Glassofshloer · 25/11/2021 18:49

@regularbutnamechangedd many emotions are pointless, doesn’t mean we don’t feel & discuss them nonetheless.

fiasco2021111 · 25/11/2021 18:54

@LadyCampanulaTottington

Also to add… I really really dislike children. I would pay premium to be in child free spaces like hotels, flights, restaurants etc.
What don't you like about them? Genuine question
traka · 25/11/2021 18:54

Seems very odd to say you loathe children and being a mother but you decided to keep a third child

What on earth would make somebody who feels this way decide on the third child?

Seems very unfair to bring a child into the world when you already feel this way after your first two who must have been around ten at that point

zoemum2006 · 25/11/2021 18:55

OP do you think you are reflecting on this now because your years of drudgery are coming to an end? My DDs are 15 and 11 and I don't feel I need to parent them in a 'hands-on' way anymore.

Now that they are independent (or at least more self-sufficient) are you looking back at the exhaustion of the last two decade and thinking WTF was that about?

I think it's valid to spend some time thinking about it but then you need to put it aside and start to think about your post little kid life. What do you want to do with your time now you aren't wiping noses and bums?

Wheresmywoolyjumpers · 25/11/2021 18:59

You are so brave. Thanks for being honest - there needs to be more of this out there (anonymously so the kids of those mothers don't know like you have done) but young women need to know this stuff. And young men I guess but it is mostly women that this stuff falls on, isnt it?

RedRec · 25/11/2021 19:07

"Brave" Ffs

BlackberrySky · 25/11/2021 19:13

Why did you allow an unplanned pregnancy if you hated being a mum to your older two? Why not set up proper contraception as a priority as your first two were making you so unhappy?

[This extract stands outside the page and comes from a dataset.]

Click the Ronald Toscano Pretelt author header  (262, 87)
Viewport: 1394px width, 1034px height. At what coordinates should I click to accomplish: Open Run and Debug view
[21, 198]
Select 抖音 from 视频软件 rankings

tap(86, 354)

Didiusfalco · 25/11/2021 19:14

@noirchatsdeux

^To the people asking why I had kids - well this is the one that causes me so much regret. You see I grew up in an ultra conservative strict and religious household where the predetermined path was to essentially be a baby making machine. Add to that I am the daughter of two very narc parents and I didn't know who I even was never mind that I had my own needs and wishes. I went along with what was expected of me^

Your story is my story...right up to the very last line. My last line would be 'I refused to go along with what was expected of me'.

I knew from a very young age that no way on Earth would I have children. I made sure I had relationships/marriages with men who felt the same way. I've been pregnant twice, terminated twice and have never felt zero regret.

My two brothers have not had children of their own, either.

I thank you for being brave enough to post this. We need more women to admit that they just plain don't want children...and we need even more that other women to show support by not questioning their decision.

Can I ask what your relationship with your parents is like now? Is there any acknowledgment that your upbringing has led to all three of you deciding not to have children?
User5252727 · 25/11/2021 19:20

Do your love your children, despite hating parenting?

Would you press a button that meant they didn't exist, even if you would remember that they had existed?

RobinPenguins · 25/11/2021 19:22

Sorry you feel this way. I guess hang in there for the next 8 years? I hope it’s becoming more socially acceptable to stop at one, because to me it seems absolute madness to have a second (I appreciate you said your third was not planned) when you are not enjoying being a mother. On what planet is having an only child worse than having multiple children if you don’t like parenting?